Student Success

Committee Process

The Student Success Committee has undertaken a three-year process to better understand the Reed student experience from the students’ perspective and how that experience influences their success at and beyond Reed. Since January 2018, the Committee has been working with Keeling & Associates, LLC (K&A) to engage in data collection and analysis and to document, assess, and understand those perspectives. K&A has worked closely with the Committee through a number of project steps:

  • Preliminary background research, including a review of pertinent documents and data (among which were transcripts of interviews undertaken earlier by the Committee)
  • Structured, reflective, and deliberative interviews with students, faculty, staff, and administrators during two initial campus visits January 25–26 and March 22–23, 2018
  • Review of findings and formulation of themes from those interviews with the Committee, and structured conversations with groups of students, faculty, and staff about the findings and themes, during a third visit September 10–11, 2018
  • Strategic conversations with College leaders and an extended planning session with the Committee to translate the highest priority themes into draft goals, objectives, and activities during a fourth visit October 25–26, 2018

Through a comprehensive process of community engagement and reflection, the Student Success Committee concluded that, in order to take full advantage of Reed’s rigorous academic program, students must: 1) feel welcome and valued at Reed, that they belong to and deserve to be included in Reed’s academic community, 2) embrace connections with others who share common intellectual and personal interests, as well as those with different perspectives than their own, 3) make their own health and well-being a priority, and 4) develop the capacity to flourish in a challenging intellectual environment.

These overarching themes emerged from the analysis of narrative data collected and reviewed by the Committee:

  • Students experience Reed’s campus culture and learning environment as excessively demanding, stressful, competitive, ambiguous, and overwhelming; many feel anxiety, unworthiness, and self-doubt, and they look to one another—not to Reed—for support.
  • Diversity, inclusion, and equity continue to be challenges at Reed. Students do not feel adequately prepared with the knowledge and skills to learn and live among a diverse campus population and later to live and work in a diverse and multicultural society; many do not experience Reed as an inclusive campus.
  • Many students have an extraordinary academic experience at Reed, the most valued element of which is close engagement with members of the faculty, however, not all students establish these transformative student/faculty relationships. Students often feel that they do not receive sufficient guidance in building the skills necessary to meet expectations as they advance through Reed’s academic program. The quality of advising is inconsistent; not all students are provided with critical guidance at key moments in their Reed careers. Students desire more opportunity and flexibility to explore their own intellectual and creative passions earlier in their Reed careers.
  • In students’ experience, the balance between individual work, competition, and intellectual development, on the one hand, and collaboration, community, and health and well-being, on the other, tilts away from collaboration, community, and health and well-being; many do not feel a connection or a sense of belonging at Reed and do not feel able to invest in more holistic ways of knowing and being.
  • At Reed, students live and study in a social, cultural, intellectual, and developmental “bubble” that defines a particular place and time in their lives; they struggle to navigate the transition into Reed, many do not establish connections to the Portland community or any wider communities (academic, cultural, or professional) while at Reed, and many do not feel prepared for the demands of the world after graduation.
  • Reed does not know itself deeply or well; the college’s limited understanding of students’ experience derives not from a lack of concern for student well-being, but from the absence of systematic ways of collecting, sharing, and responding to data in all of its forms.

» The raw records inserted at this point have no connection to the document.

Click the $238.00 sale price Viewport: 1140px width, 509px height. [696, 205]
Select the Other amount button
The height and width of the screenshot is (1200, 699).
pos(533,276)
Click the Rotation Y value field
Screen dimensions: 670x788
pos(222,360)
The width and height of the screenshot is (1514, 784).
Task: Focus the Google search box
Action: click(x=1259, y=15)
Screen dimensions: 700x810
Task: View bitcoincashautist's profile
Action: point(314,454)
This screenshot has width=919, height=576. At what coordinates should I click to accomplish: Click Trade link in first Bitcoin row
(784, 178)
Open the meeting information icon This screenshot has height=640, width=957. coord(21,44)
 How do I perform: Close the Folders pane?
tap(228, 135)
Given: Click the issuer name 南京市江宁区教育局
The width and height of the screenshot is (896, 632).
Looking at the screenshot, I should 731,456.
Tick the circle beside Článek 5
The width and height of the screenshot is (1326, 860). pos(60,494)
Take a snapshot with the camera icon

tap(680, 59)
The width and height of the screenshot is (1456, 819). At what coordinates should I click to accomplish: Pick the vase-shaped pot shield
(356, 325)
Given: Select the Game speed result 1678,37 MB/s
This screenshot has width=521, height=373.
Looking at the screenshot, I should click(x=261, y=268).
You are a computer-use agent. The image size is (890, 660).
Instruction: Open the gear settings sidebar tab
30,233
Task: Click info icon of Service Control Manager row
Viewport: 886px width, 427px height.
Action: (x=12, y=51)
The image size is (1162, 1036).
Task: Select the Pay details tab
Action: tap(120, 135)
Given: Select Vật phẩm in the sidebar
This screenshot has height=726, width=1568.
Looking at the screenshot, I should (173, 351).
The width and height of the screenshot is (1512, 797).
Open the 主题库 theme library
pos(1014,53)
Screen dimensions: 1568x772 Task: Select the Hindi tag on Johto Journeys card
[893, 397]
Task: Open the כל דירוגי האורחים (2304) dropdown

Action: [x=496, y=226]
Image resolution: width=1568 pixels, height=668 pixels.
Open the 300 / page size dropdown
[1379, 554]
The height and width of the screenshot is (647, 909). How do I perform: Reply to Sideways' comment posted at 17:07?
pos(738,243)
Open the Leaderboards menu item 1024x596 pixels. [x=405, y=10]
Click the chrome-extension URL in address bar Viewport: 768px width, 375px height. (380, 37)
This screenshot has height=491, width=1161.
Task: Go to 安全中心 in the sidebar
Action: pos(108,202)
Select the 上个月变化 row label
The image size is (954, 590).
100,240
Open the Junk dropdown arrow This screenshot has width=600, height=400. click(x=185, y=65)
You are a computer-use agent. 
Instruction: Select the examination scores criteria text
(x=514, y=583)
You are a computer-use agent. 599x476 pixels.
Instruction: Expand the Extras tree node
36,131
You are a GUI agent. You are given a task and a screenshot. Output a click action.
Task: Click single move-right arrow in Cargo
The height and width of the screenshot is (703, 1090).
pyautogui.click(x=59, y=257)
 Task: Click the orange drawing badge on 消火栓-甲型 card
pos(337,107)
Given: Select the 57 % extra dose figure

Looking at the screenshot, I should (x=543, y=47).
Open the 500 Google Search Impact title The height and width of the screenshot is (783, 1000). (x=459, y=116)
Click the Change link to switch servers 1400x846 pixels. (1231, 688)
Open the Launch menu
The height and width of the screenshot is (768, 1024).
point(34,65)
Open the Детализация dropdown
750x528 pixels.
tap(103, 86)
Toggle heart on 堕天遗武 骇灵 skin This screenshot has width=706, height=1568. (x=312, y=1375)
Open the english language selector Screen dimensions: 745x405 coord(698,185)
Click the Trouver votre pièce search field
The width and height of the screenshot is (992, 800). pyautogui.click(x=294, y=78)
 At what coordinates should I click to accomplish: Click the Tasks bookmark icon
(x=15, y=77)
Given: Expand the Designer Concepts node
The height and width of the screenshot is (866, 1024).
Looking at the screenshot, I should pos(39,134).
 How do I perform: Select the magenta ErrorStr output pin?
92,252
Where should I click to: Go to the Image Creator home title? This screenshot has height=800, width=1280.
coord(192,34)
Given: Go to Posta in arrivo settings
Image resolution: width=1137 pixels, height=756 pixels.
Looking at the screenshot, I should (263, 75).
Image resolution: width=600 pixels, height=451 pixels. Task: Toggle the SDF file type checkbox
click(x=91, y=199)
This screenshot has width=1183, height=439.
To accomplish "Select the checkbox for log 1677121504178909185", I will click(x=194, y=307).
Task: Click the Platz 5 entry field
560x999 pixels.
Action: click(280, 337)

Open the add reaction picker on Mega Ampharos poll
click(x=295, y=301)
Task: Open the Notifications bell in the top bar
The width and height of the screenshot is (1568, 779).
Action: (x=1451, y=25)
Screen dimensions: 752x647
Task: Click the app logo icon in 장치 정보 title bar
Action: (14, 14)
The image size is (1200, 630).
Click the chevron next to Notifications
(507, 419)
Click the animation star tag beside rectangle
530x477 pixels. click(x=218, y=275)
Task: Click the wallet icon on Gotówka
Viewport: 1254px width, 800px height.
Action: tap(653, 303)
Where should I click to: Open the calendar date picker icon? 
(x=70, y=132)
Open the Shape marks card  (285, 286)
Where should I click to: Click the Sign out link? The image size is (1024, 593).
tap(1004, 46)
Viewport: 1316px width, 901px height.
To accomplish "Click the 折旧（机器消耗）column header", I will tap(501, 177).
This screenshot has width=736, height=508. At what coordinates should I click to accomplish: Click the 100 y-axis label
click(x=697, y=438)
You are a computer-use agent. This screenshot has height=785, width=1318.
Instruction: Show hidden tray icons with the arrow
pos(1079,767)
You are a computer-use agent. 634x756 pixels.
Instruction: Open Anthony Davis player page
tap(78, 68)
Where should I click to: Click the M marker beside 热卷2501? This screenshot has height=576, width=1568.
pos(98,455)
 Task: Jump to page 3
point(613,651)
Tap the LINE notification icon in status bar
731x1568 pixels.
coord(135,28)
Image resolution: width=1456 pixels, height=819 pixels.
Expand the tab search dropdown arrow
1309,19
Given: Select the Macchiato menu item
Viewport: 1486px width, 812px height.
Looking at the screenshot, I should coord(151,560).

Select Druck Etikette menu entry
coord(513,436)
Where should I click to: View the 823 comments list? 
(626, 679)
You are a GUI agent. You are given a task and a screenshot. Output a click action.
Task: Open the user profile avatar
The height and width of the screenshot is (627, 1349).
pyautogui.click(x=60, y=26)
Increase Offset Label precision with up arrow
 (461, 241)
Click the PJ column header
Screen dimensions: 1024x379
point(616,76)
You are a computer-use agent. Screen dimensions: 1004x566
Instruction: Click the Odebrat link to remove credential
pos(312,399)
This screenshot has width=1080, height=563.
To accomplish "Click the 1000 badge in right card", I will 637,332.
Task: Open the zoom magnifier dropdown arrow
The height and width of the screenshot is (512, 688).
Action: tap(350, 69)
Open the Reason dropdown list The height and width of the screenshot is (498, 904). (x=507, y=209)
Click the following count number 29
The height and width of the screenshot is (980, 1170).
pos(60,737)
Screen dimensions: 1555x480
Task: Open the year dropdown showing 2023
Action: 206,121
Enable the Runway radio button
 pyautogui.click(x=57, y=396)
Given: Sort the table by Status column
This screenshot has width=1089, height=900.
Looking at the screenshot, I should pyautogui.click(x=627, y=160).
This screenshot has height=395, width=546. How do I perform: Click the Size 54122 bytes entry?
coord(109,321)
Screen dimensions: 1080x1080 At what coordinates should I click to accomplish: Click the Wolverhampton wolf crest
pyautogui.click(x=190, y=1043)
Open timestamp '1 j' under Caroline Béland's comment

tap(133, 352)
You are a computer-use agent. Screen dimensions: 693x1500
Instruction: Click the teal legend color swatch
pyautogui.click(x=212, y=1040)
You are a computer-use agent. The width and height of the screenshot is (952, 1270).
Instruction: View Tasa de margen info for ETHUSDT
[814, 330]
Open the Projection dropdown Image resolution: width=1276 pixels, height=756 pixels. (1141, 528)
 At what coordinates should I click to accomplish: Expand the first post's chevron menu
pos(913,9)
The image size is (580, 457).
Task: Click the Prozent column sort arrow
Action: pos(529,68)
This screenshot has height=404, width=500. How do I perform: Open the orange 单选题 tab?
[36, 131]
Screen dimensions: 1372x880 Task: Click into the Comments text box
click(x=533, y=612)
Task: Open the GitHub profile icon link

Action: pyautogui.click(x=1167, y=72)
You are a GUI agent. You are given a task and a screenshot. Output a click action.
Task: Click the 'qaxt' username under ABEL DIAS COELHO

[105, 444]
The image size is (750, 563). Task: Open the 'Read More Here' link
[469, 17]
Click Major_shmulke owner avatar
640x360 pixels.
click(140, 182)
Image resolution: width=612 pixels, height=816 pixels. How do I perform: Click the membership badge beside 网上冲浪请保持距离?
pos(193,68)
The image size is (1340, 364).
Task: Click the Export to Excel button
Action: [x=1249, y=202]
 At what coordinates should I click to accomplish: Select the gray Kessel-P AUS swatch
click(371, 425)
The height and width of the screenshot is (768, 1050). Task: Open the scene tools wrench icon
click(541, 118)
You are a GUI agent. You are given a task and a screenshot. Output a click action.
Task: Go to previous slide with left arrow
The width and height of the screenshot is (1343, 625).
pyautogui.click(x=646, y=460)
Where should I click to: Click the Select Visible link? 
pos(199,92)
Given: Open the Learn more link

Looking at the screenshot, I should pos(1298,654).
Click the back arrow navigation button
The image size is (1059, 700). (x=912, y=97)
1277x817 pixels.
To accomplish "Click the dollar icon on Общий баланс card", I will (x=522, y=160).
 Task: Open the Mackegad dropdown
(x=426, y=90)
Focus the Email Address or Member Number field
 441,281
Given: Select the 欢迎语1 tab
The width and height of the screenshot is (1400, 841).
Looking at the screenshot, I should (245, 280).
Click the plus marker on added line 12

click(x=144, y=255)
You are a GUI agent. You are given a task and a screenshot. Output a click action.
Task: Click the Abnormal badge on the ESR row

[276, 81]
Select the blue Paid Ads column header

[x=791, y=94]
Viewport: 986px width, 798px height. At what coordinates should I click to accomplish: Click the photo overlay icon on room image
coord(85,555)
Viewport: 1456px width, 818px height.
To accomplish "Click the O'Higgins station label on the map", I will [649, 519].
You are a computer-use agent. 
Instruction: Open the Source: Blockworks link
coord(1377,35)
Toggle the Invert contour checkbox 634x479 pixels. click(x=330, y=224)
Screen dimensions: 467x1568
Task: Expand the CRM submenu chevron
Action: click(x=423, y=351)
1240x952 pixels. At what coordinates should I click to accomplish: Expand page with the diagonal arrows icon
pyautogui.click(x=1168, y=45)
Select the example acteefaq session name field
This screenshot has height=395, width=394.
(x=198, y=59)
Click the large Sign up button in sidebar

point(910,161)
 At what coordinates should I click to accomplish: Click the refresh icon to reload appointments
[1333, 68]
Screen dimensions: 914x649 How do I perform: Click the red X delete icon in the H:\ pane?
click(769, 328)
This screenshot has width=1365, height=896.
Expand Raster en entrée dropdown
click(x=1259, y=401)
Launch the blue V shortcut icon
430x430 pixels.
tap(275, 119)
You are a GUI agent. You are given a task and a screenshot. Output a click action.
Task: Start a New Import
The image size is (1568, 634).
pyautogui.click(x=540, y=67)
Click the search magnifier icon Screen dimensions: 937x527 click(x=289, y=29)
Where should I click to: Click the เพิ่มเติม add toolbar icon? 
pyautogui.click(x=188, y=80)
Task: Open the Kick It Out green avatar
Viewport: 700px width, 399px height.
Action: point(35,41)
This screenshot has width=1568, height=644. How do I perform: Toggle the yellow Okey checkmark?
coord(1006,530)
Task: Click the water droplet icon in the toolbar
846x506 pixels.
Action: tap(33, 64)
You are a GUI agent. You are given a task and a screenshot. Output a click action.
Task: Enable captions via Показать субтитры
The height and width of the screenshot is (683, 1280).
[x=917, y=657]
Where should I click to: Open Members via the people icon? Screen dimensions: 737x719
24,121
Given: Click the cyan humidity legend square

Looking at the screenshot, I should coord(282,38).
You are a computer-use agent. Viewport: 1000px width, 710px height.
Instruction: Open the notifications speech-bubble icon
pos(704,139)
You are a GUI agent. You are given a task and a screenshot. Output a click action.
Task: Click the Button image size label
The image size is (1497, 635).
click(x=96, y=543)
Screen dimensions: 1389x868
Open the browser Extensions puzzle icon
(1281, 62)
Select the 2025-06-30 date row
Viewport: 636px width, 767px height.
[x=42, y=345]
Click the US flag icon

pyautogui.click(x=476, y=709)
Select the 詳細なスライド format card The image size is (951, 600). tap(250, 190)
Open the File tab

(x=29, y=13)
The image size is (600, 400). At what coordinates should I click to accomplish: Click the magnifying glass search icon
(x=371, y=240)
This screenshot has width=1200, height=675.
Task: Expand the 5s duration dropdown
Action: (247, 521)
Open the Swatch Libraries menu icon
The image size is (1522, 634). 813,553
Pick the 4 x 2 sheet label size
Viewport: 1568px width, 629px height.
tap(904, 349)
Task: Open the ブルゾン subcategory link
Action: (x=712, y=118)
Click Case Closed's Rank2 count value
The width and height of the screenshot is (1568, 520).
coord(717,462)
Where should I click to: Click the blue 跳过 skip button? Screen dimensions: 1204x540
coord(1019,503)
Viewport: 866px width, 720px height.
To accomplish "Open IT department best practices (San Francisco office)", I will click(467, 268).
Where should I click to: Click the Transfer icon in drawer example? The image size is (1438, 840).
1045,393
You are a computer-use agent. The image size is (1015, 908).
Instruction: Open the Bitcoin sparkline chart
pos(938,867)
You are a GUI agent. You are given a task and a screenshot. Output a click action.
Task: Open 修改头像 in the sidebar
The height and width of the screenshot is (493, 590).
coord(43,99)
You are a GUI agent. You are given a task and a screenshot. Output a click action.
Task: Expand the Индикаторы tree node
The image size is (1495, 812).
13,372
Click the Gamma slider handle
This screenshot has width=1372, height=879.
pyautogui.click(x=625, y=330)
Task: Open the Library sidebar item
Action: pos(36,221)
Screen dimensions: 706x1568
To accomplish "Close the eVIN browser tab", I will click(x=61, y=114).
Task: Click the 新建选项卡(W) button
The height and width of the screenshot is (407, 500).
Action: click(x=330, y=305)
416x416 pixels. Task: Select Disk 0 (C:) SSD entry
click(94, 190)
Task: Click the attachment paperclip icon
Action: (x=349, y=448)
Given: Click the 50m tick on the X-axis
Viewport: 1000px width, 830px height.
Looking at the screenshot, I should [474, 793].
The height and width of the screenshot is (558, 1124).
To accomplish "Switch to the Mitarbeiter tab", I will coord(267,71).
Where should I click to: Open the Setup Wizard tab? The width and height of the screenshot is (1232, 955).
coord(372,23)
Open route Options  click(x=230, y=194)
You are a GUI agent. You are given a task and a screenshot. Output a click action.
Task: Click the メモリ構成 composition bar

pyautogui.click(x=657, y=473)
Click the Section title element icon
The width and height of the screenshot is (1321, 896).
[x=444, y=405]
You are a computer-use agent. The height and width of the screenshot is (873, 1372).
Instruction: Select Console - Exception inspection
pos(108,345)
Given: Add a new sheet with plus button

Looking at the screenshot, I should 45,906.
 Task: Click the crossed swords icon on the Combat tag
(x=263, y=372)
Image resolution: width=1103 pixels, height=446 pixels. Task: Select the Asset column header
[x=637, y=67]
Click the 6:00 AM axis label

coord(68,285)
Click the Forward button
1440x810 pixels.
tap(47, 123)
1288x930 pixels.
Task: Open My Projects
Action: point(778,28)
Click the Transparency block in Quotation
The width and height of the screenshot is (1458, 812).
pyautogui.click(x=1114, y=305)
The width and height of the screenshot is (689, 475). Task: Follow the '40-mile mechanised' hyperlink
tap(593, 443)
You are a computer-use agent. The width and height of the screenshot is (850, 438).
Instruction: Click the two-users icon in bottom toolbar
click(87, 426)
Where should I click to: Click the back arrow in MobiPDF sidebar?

In response to some of the findings and themes—especially regarding students’ health and well-being—the College also requested K&A’s assistance in conducting a comprehensive review of Student Health and Counseling Services. K&A examined documents and data and facilitated interviews and activities to support and advance the review during their September visit; based on an analysis of all information and data collected, K&A developed conclusions and recommendations that were submitted to the vice president for Student Services and discussed on campus in October. Those recommendations have been integrated as a goal in this plan.

Following a period of iterative writing and revision between K&A and the Committee and subsequent review by the vice presidents and deans, the Student Success Plan was submitted for review and comment by the Board of Trustees at their meeting on February 8, 2019. Once the plan is approved and adopted for implementation, the College will create a detailed action/implementation plan that will include recommendations for required resources (new and reallocated), assessment measures, assignments of accountability, and timelines.